Promotional Merchandise
Having worked for many QSRs, I’ve designed my share of fast food toys. Many times, those will be packaged on a card or in a custom box. I’m happy to say that two of my packages are in the National Video Game Museum!






Longbox Heroes
For the toy line that I developed with Fresh Monkey Fiction, I designed all the print materials, from the front and back of the wave one cards, to a refreshed design for wave two, and many, many alternate character choices, along with an alternate design for our black-and-white newsreel five pack.




Cereal boxes
It doesn’t come up often, but a few times I’ve designed a cereal box and developed the content for every panel. Below are a commission project I did for a cereal based on the classic Clash of the Titans movie (1980), and another one for General Mills based on the fake property that they use to develop pitches for potential new partners.




Action Figure Cards
The prime area of toy packaging design for me these days is the action figure card.
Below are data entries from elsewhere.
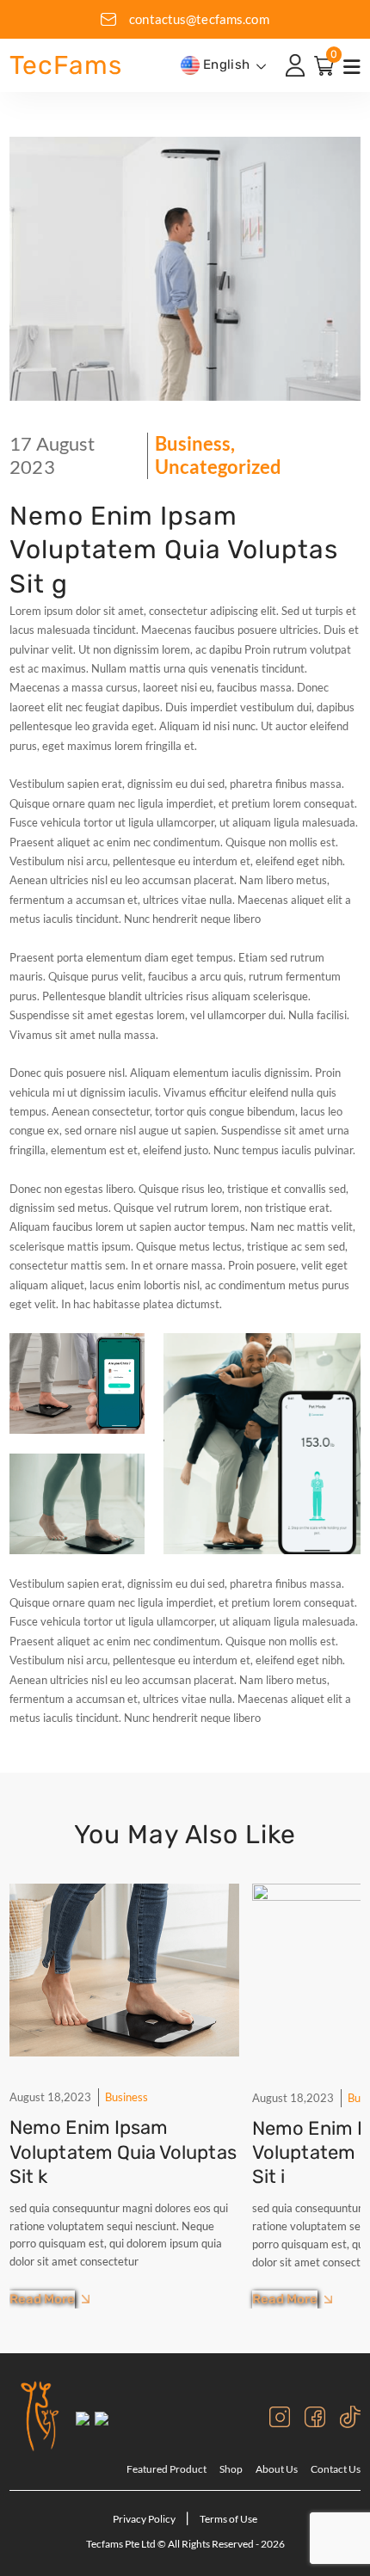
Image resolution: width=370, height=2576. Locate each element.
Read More (42, 2299)
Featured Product (166, 2468)
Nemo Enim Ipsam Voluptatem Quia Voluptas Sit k (122, 2152)
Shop (231, 2468)
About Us (277, 2468)
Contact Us (336, 2468)
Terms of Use (228, 2518)
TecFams (65, 65)
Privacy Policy (145, 2518)
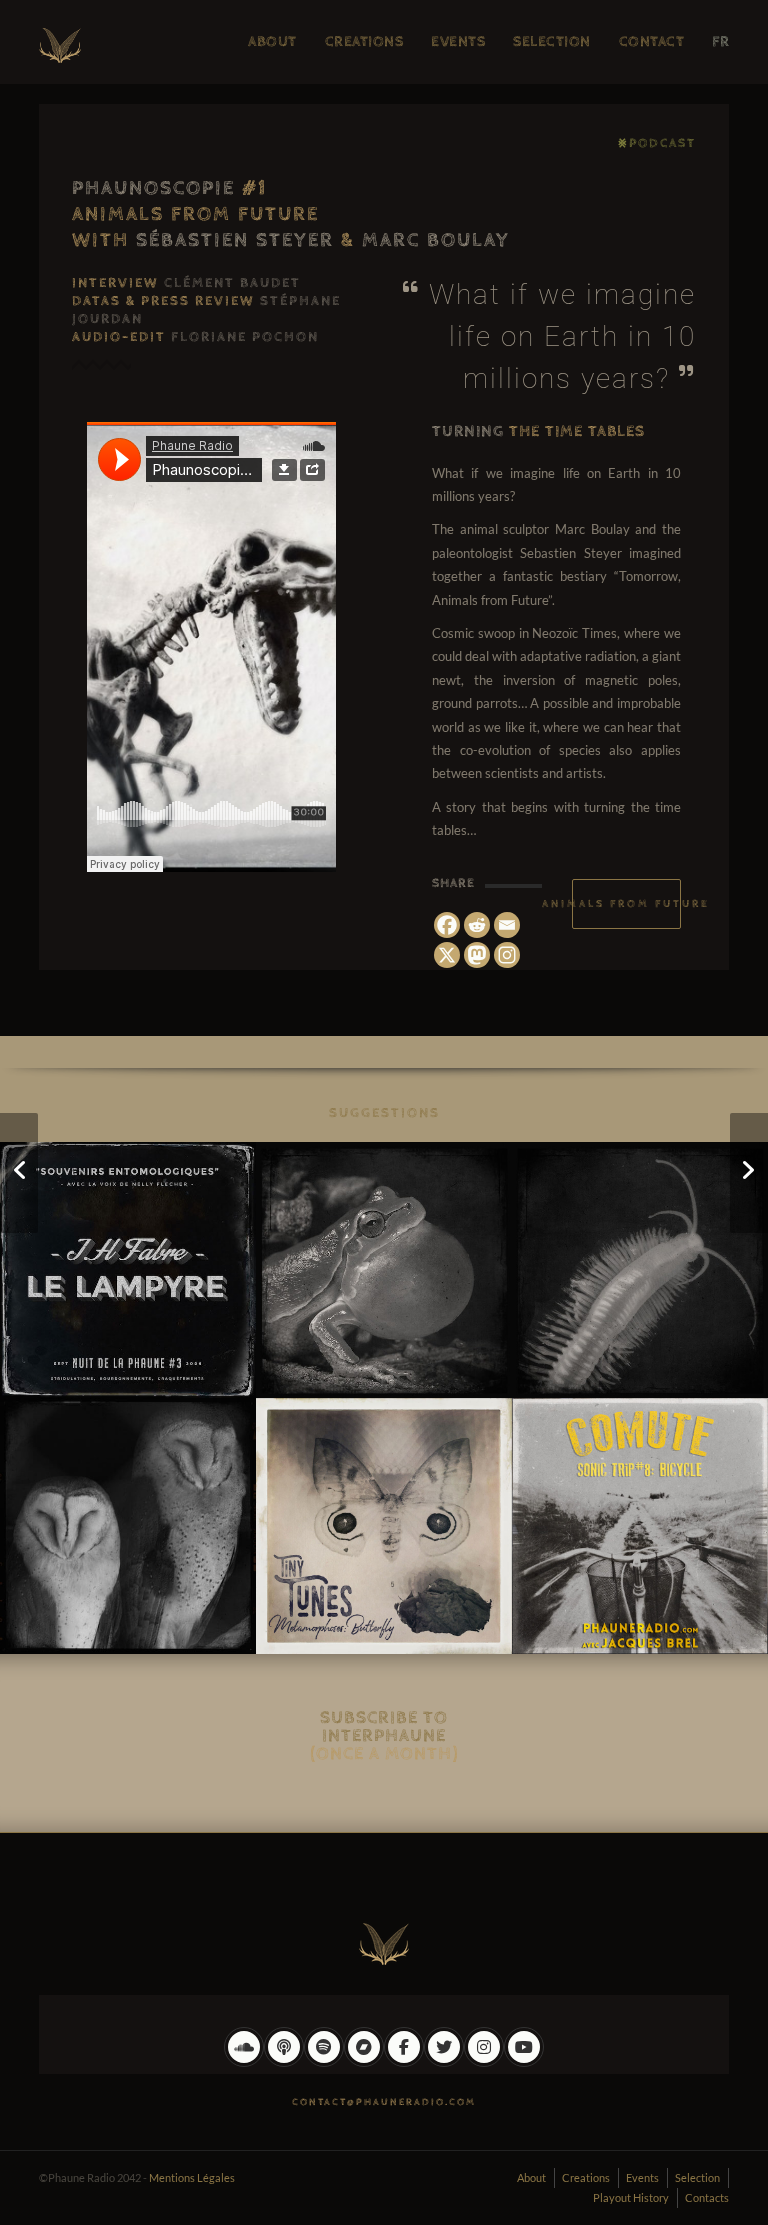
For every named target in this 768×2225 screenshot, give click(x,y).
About (531, 2177)
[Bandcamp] (364, 2062)
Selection (697, 2177)
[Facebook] (447, 925)
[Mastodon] (477, 955)
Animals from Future (627, 903)
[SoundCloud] (244, 2062)
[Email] (507, 925)
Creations (586, 2177)
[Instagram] (507, 955)
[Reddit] (477, 925)
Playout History (631, 2197)
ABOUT (272, 41)
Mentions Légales (192, 2177)
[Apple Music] (284, 2062)
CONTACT (652, 41)
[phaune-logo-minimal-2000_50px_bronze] (384, 1940)
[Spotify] (324, 2062)
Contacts (707, 2197)
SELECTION (552, 41)
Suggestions (384, 1113)
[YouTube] (524, 2062)
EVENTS (458, 41)
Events (642, 2177)
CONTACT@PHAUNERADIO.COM (384, 2102)
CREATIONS (364, 41)
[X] (447, 955)
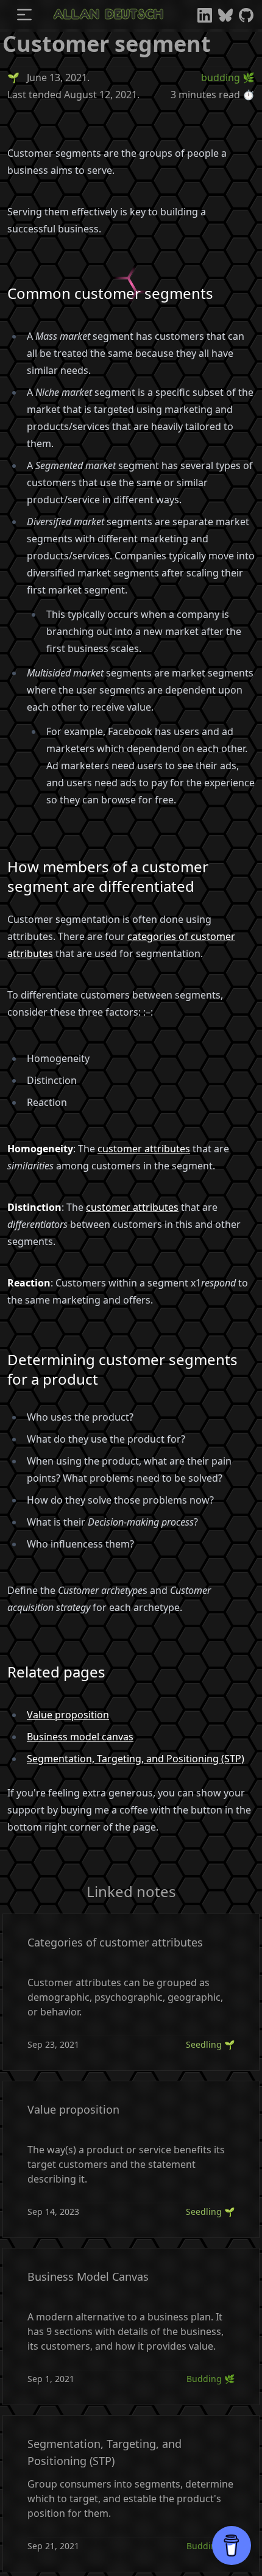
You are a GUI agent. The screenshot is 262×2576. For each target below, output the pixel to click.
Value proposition (68, 1714)
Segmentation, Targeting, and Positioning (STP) (135, 1758)
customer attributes (143, 1148)
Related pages (56, 1672)
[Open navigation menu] (24, 14)
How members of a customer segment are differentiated (107, 876)
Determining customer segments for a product (122, 1369)
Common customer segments (110, 293)
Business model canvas (80, 1736)
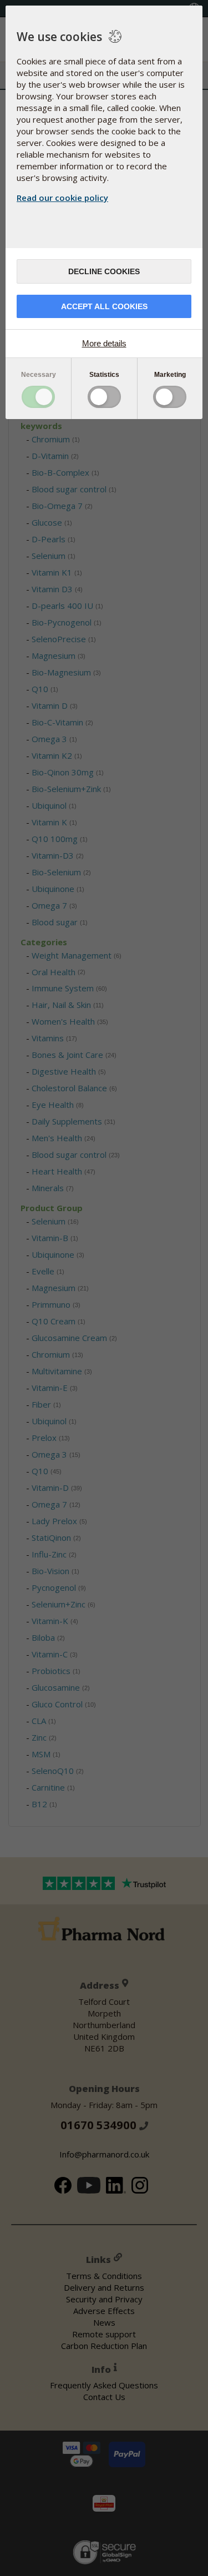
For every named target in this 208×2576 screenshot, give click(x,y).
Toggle (38, 397)
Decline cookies (104, 271)
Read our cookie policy (62, 197)
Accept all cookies (104, 306)
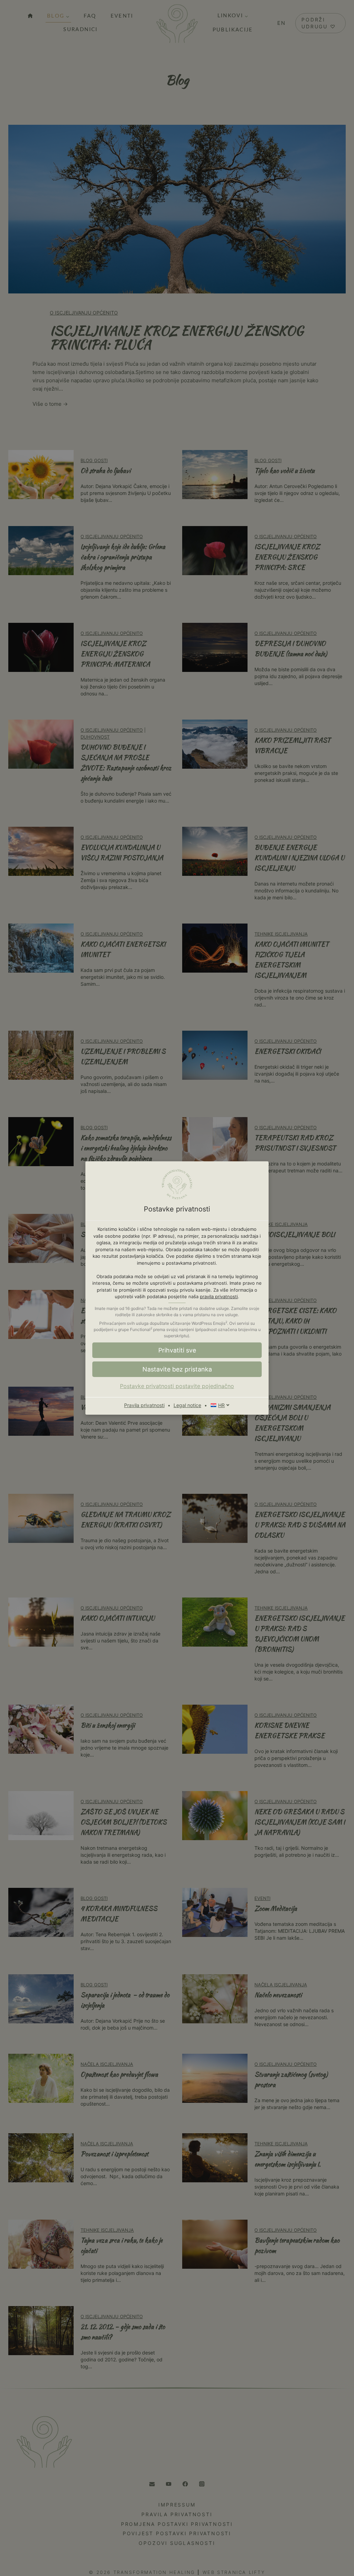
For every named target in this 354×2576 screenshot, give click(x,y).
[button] (177, 1369)
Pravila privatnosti (144, 1405)
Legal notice (187, 1405)
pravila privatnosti (219, 1296)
This is a collection of cards for pitches and fan-made custom lines, along with potential design refreshes of perennial licensed IP such as Star Trek, along with a design exploratory that I did for Bif Bang Pow’s Flash Gordon line.









Batman Project
Here is the packaging for my mega project, where I created dozens of 1:12 scale figures based on the first two Tim Burton Batman movies, and then continuing through four more films that imagined where he might go, had he continued on. The first three sets of packages take their cues from the classic 1990s Kenner Batman toy lines, translated to a modern 6-inch action figure box, with the remainder staying true to the set design language.



Indiana Jones
Much like the Batman Project, on a much smaller scale, I envisioned where Kenner might have taken Indiana Jones had they launched a new comprehensive line in 1989 to tie in with “Indiana Jones in the Last Crusade”. I wanted to make sure that I would follow the design language that Kenner used across all of its lines at the time, and would not look out of place next to any of them on store shelves.



Retro Recreations
I’ve also re-created and updated many existing package designs from the 1980s, building vector versions from the ground up of all logos and design elements present on the classic packaging, but tweaking it just enough to look like a consistent design evolution past where the actual lines ended.